The 2.15 Å crystal structure of a triple mutant plastocyanin from the cyanobacterium Synechocystis sp. PCC 6803

Abstract

The crystal structure of the triple mutant A42D/D47P/A63L plastocyanin from the cyanobacterium Synechocystis sp. PCC 6803 has been determined by Patterson search methods using the known structure of the poplar protein. Crystals of the triple mutant A42D/D47P/A63L, which are stable for days in its oxidized form, were grown from ammonium sulfate, with the cell constants a = b = 34.3 Å and c = 111.8 Å belonging to space group P3221. The structure was refined using restrained crystallographic refinement to an R-factor of 16.7% for 4070 independent reflections between 8.0 and 2.15 Å with intensities greater than 2σ(I), with root mean square deviations of 0.013 Å and 1.63° from ideal bond lengths and bond angles, respectively. The final model comprises 727 non-hydrogen protein atoms within 98 residues, 75 water molecules and a single copper ion. The overall tertiary fold of Synechocystis plastocyanin consists of a compact ellipsoidal β-sandwich structure made up of two β-sheets embracing a hydrophobic core. Each sheet contains parallel and antiparallel β-strands. In addition to the β-sheets, the structure contains an α-helix from Pro47 to Lys54 that follows β-strand 4. The three-dimensional structure of Synechocystis plastocyanin is thus similar to those reported for the copper protein isolated from eukaryotic organisms and, in particular, from the cyanobacterium Anabaena variabilis, the only cyanobacterial plastocyanin structure available so far.
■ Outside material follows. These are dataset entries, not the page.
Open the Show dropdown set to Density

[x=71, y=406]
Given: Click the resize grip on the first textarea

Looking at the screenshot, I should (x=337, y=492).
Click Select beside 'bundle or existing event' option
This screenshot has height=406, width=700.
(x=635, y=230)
The molecule holds an hydrophobic region surrounding His87, as do other plastocyanins, but the lack of negatively charged residues at the putative distant remote site surrounding Tyr83 could explain why the Synechocystis protein exhibits a collisional reaction mechanism for electron transfer to photosystem I (PSI), which involves no formation of the transient plastocyanin-PSI complex kinetically observed in green algae and higher plants.